(Beginning of Data records)

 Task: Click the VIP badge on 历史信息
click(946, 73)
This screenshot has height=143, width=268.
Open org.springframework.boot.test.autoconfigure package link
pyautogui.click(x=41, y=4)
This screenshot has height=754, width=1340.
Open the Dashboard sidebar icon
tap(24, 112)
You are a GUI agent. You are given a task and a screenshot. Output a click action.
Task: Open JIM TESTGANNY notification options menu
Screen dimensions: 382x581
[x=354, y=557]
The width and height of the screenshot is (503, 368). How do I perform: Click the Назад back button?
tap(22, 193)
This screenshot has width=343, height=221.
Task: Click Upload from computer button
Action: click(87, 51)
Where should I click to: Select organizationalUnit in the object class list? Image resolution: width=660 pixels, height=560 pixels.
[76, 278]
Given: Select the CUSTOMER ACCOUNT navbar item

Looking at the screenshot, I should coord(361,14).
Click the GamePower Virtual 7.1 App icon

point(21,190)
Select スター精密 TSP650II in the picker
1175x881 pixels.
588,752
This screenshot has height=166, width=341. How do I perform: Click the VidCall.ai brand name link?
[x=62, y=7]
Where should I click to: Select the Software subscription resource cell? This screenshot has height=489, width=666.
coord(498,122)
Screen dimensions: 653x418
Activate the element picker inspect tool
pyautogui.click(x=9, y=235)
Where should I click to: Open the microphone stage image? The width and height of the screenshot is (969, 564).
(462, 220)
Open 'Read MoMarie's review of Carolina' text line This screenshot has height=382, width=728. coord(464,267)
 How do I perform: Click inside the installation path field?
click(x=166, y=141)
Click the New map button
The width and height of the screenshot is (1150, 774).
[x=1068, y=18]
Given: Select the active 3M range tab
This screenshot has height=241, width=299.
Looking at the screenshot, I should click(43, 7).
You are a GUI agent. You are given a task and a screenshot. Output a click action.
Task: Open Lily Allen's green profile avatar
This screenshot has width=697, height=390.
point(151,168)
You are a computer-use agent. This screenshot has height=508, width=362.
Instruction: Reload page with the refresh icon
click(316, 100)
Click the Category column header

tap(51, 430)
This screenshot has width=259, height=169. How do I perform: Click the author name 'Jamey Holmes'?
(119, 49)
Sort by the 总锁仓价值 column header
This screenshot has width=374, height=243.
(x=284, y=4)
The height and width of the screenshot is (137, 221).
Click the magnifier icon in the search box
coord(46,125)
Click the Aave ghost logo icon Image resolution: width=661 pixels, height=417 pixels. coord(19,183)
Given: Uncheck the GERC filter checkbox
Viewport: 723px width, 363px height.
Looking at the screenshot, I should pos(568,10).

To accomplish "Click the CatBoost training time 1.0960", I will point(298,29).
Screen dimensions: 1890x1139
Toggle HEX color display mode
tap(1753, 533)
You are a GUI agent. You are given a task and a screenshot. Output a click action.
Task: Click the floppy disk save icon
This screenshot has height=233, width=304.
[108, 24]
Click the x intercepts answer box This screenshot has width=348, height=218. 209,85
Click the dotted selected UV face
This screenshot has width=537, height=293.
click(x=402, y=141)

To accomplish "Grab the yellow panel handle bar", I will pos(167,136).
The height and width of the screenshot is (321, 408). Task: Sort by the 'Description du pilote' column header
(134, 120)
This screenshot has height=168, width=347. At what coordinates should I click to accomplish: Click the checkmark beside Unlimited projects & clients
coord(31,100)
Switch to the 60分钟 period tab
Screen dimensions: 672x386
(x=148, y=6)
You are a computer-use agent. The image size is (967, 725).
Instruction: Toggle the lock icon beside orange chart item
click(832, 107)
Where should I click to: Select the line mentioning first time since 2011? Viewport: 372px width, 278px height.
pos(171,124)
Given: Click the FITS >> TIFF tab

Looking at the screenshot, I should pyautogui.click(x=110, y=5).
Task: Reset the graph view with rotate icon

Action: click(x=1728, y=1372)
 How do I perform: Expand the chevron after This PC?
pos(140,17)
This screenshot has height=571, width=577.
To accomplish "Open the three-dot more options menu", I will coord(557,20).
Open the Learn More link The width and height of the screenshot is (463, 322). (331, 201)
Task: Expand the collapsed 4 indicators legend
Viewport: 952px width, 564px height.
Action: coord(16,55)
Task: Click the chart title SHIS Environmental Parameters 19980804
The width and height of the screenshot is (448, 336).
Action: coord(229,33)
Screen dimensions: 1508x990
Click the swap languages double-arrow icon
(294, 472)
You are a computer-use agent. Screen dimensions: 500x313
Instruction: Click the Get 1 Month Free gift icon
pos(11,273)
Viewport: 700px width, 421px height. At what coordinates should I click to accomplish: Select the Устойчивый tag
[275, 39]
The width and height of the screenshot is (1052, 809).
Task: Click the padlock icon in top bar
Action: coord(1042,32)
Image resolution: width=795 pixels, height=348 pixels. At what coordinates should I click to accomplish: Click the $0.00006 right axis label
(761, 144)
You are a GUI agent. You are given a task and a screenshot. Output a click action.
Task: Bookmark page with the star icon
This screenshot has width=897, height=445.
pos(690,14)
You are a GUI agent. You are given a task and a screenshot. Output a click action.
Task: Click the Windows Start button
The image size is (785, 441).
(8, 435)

(End of Data records)

What you need to do =
Reproduce every line of the data exactly as it was written.

Solution to this exercise =
 Task: Click the VIP badge on 历史信息
click(946, 73)
This screenshot has height=143, width=268.
Open org.springframework.boot.test.autoconfigure package link
pyautogui.click(x=41, y=4)
This screenshot has height=754, width=1340.
Open the Dashboard sidebar icon
tap(24, 112)
You are a GUI agent. You are given a task and a screenshot. Output a click action.
Task: Open JIM TESTGANNY notification options menu
Screen dimensions: 382x581
[x=354, y=557]
The width and height of the screenshot is (503, 368). How do I perform: Click the Назад back button?
tap(22, 193)
This screenshot has width=343, height=221.
Task: Click Upload from computer button
Action: click(87, 51)
Where should I click to: Select organizationalUnit in the object class list? Image resolution: width=660 pixels, height=560 pixels.
[76, 278]
Given: Select the CUSTOMER ACCOUNT navbar item

Looking at the screenshot, I should coord(361,14).
Click the GamePower Virtual 7.1 App icon

point(21,190)
Select スター精密 TSP650II in the picker
1175x881 pixels.
588,752
This screenshot has height=166, width=341. How do I perform: Click the VidCall.ai brand name link?
[x=62, y=7]
Where should I click to: Select the Software subscription resource cell? This screenshot has height=489, width=666.
coord(498,122)
Screen dimensions: 653x418
Activate the element picker inspect tool
pyautogui.click(x=9, y=235)
Where should I click to: Open the microphone stage image? The width and height of the screenshot is (969, 564).
(462, 220)
Open 'Read MoMarie's review of Carolina' text line This screenshot has height=382, width=728. coord(464,267)
 How do I perform: Click inside the installation path field?
click(x=166, y=141)
Click the New map button
The width and height of the screenshot is (1150, 774).
[x=1068, y=18]
Given: Select the active 3M range tab
This screenshot has height=241, width=299.
Looking at the screenshot, I should click(43, 7).
You are a GUI agent. You are given a task and a screenshot. Output a click action.
Task: Open Lily Allen's green profile avatar
This screenshot has width=697, height=390.
point(151,168)
You are a computer-use agent. This screenshot has height=508, width=362.
Instruction: Reload page with the refresh icon
click(316, 100)
Click the Category column header

tap(51, 430)
This screenshot has width=259, height=169. How do I perform: Click the author name 'Jamey Holmes'?
(119, 49)
Sort by the 总锁仓价值 column header
This screenshot has width=374, height=243.
(x=284, y=4)
The height and width of the screenshot is (137, 221).
Click the magnifier icon in the search box
coord(46,125)
Click the Aave ghost logo icon Image resolution: width=661 pixels, height=417 pixels. coord(19,183)
Given: Uncheck the GERC filter checkbox
Viewport: 723px width, 363px height.
Looking at the screenshot, I should pos(568,10).

To accomplish "Click the CatBoost training time 1.0960", I will point(298,29).
Screen dimensions: 1890x1139
Toggle HEX color display mode
tap(1753, 533)
You are a GUI agent. You are given a task and a screenshot. Output a click action.
Task: Click the floppy disk save icon
This screenshot has height=233, width=304.
[108, 24]
Click the x intercepts answer box This screenshot has width=348, height=218. 209,85
Click the dotted selected UV face
This screenshot has width=537, height=293.
click(x=402, y=141)

To accomplish "Grab the yellow panel handle bar", I will pos(167,136).
The height and width of the screenshot is (321, 408). Task: Sort by the 'Description du pilote' column header
(134, 120)
This screenshot has height=168, width=347. At what coordinates should I click to accomplish: Click the checkmark beside Unlimited projects & clients
coord(31,100)
Switch to the 60分钟 period tab
Screen dimensions: 672x386
(x=148, y=6)
You are a computer-use agent. The image size is (967, 725).
Instruction: Toggle the lock icon beside orange chart item
click(832, 107)
Where should I click to: Select the line mentioning first time since 2011? Viewport: 372px width, 278px height.
pos(171,124)
Given: Click the FITS >> TIFF tab

Looking at the screenshot, I should pyautogui.click(x=110, y=5).
Task: Reset the graph view with rotate icon

Action: click(x=1728, y=1372)
 How do I perform: Expand the chevron after This PC?
pos(140,17)
This screenshot has height=571, width=577.
To accomplish "Open the three-dot more options menu", I will coord(557,20).
Open the Learn More link The width and height of the screenshot is (463, 322). (331, 201)
Task: Expand the collapsed 4 indicators legend
Viewport: 952px width, 564px height.
Action: coord(16,55)
Task: Click the chart title SHIS Environmental Parameters 19980804
The width and height of the screenshot is (448, 336).
Action: coord(229,33)
Screen dimensions: 1508x990
Click the swap languages double-arrow icon
(294, 472)
You are a computer-use agent. Screen dimensions: 500x313
Instruction: Click the Get 1 Month Free gift icon
pos(11,273)
Viewport: 700px width, 421px height. At what coordinates should I click to accomplish: Select the Устойчивый tag
[275, 39]
The width and height of the screenshot is (1052, 809).
Task: Click the padlock icon in top bar
Action: coord(1042,32)
Image resolution: width=795 pixels, height=348 pixels. At what coordinates should I click to accomplish: Click the $0.00006 right axis label
(761, 144)
You are a GUI agent. You are given a task and a screenshot. Output a click action.
Task: Bookmark page with the star icon
This screenshot has width=897, height=445.
pos(690,14)
You are a GUI agent. You are given a task and a screenshot. Output a click action.
Task: Click the Windows Start button
The image size is (785, 441).
(8, 435)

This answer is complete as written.